Phase diagram of imbalanced fermions in optical lattices

TL;DR

This paper explores the zero-temperature phase diagrams of imbalanced fermions in 3D optical lattices, revealing various phases and exotic shell structures influenced by system parameters and trapping potentials.

Contribution

It provides a detailed analysis of phase diagrams and shell structures, evaluating the Fermi-Hubbard model's validity for imbalanced fermions in optical lattices.

Findings

Identification of normal, magnetized superfluid, and phase-separated phases.

Dependence of superfluidity on lattice parameters and filling factors.

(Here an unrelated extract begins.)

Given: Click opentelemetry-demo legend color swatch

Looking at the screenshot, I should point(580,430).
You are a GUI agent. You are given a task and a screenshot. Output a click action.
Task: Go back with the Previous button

Prediction of exotic shell structures in trapped systems.

Abstract

The zero-temperature phase diagrams of imbalanced fermions in 3D optical lattices are investigated to evaluate the validity of the Fermi-Hubbard model. It is found that depending on the filling factor, s-wave scattering strength and lattice potential, the system may fall into the normal($N$) phase, magnetized superfluid(SF$_M$) or phase separation of $N$ and BCS state. By tuning these parameters, the superfluidity could be favorable by enhanced effective couplings or suppressed by the increased band gap. The phase profiles in the presence of a harmonic trap are also investigated under LDA, which show some exotic shell structures compared to those without the optical lattice.